Conclusion: A Perfect, Insignificant Gem

Alice with Gatling is not a good game in the conventional critical sense; it lacks the dimensions upon which conventional criticism operates—there is no narrative to analyze, no complex systems to deconstruct, no artistic statement beyond its form. It is, instead, a perfectly realized object.

KurokumaSoft set out to make a game about shooting a Gatling gun as a cute girl to relieve stress. Every system, every asset, every byte serves that singular purpose. Its “flaws”—the lack of a story, the repetitive nature, the basic AI—are its defining features. It is a game with the courage of its convictions, however modest those convictions may be.
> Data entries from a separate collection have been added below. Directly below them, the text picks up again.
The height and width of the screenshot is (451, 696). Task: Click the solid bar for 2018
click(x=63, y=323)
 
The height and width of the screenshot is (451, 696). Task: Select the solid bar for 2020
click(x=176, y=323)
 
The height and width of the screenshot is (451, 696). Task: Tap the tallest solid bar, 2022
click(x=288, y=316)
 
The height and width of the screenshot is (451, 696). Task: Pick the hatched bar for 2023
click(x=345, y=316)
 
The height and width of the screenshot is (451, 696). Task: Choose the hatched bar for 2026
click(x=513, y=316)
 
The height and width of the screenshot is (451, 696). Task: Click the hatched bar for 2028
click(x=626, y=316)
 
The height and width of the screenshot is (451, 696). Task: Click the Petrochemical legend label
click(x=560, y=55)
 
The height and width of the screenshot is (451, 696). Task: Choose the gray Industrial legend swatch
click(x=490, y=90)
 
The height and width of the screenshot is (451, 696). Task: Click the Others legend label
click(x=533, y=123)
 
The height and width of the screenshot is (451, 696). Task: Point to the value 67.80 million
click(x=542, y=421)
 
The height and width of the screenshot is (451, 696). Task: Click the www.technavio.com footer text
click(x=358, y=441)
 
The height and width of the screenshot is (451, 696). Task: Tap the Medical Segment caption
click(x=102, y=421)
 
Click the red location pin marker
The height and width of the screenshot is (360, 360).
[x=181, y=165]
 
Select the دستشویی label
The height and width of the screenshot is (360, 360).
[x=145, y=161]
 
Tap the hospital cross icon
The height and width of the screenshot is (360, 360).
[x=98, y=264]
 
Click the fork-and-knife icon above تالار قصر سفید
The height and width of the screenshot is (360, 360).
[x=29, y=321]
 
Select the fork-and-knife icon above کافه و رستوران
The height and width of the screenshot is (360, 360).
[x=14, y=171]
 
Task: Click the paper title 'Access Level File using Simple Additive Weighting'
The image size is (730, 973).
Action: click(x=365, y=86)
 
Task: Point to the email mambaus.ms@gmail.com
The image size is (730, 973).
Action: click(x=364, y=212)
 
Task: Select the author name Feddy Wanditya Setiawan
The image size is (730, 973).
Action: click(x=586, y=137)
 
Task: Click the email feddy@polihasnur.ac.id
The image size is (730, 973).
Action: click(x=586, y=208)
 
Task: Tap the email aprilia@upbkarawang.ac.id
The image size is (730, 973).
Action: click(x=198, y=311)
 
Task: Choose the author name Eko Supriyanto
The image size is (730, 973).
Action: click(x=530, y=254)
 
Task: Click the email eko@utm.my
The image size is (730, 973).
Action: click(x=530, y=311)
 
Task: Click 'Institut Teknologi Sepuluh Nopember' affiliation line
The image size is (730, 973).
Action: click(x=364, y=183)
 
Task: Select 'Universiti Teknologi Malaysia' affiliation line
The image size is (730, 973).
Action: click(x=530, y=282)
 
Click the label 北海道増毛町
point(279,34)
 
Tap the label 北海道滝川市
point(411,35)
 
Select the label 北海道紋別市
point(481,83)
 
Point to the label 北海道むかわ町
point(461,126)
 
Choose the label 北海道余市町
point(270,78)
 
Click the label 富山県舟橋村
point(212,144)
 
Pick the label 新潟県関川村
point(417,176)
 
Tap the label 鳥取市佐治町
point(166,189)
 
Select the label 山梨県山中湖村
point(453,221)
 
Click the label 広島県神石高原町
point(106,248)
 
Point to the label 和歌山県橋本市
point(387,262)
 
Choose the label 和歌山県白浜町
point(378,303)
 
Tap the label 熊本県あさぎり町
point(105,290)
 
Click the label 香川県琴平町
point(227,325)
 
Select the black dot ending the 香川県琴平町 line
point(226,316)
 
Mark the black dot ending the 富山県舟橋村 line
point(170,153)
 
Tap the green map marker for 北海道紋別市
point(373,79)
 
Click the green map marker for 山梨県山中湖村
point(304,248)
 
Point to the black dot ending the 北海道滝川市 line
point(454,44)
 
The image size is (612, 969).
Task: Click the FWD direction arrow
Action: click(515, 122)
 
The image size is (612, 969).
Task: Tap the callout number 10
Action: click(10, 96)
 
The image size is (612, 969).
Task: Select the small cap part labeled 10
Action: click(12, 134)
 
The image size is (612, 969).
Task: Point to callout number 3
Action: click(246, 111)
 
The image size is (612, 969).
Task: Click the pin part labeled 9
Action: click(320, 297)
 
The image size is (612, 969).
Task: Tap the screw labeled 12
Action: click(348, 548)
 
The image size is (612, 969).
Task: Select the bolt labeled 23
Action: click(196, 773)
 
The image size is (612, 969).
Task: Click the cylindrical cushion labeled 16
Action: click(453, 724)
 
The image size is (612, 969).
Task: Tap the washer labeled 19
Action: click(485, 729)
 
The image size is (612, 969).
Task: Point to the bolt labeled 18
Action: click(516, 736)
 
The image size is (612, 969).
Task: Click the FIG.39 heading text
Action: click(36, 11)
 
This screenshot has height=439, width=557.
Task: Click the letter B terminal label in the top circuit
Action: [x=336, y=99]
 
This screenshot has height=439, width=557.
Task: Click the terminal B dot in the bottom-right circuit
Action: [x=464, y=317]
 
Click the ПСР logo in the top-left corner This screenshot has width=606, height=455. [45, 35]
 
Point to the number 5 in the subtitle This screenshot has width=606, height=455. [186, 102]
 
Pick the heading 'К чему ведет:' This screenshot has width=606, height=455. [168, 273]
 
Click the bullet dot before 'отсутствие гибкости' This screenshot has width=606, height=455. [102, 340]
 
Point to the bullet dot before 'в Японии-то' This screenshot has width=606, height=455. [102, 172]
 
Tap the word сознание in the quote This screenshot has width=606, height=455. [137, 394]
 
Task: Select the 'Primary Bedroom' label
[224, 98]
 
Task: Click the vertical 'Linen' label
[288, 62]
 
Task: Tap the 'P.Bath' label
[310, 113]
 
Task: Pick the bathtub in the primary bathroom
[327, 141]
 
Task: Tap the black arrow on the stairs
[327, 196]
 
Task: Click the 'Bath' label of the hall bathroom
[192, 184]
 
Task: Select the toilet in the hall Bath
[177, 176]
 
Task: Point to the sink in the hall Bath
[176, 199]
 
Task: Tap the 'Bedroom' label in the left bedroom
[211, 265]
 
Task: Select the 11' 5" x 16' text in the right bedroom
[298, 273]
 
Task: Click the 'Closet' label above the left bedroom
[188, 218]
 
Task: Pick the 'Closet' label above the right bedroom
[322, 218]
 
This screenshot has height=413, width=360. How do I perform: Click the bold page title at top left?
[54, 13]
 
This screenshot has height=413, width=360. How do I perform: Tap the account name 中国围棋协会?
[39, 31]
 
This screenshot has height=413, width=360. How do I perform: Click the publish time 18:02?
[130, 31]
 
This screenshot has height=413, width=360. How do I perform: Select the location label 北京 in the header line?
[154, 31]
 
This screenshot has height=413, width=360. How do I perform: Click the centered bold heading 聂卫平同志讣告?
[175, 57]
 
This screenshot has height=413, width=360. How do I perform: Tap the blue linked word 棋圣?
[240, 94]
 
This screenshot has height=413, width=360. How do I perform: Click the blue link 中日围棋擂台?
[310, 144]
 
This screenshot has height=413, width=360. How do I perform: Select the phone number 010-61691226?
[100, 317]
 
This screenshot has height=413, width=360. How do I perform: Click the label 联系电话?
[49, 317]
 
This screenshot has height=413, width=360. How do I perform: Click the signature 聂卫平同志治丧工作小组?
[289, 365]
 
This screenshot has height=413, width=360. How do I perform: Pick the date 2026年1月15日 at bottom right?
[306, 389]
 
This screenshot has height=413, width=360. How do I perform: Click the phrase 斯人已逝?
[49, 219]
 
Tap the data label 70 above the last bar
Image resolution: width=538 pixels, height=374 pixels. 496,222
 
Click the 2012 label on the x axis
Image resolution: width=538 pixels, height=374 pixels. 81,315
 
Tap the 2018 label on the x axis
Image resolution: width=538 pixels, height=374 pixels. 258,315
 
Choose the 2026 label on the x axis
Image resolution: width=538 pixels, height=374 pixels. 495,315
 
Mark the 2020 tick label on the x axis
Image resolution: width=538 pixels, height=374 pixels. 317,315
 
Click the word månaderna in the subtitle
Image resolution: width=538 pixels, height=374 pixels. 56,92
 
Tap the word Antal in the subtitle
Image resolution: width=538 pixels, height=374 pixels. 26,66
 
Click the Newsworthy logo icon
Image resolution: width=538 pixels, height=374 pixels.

Its place in video game history is not as a landmark or a classic, but as a precision instrument. It is a reminder that the vast, intricate edifice of the FPS genre can be reduced to its axiomatic moment: crosshair on target, trigger pulled, feedback received. In an industry obsessed with scale, Alice with Gatling is a quiet testament to the power of the miniature. It is a game that knows exactly what it is, and for the four people who bought it and left a positive review, it was exactly what they needed. For historians, it serves as a pristine data point: the 2022 indie expression of “shoot the bad guys, feel good,” a digital pacifier whose silence in the cultural record is itself its most telling feature.

Final Verdict: As a product, it is a successful and coherent minimalist design. As a historical artifact, it is a fascinatingly blank page in the “Alice” chronicles and a testament to the enduring power of hyper-focused indie development. However, its complete and total lack of reception, discourse, or influence renders it primarily a curiosity—a perfectly executed idea that found an audience of four. It is, in the end, a game that is precisely what it claims to be, and nothing more. In today’s climate, that almost makes it revolutionary.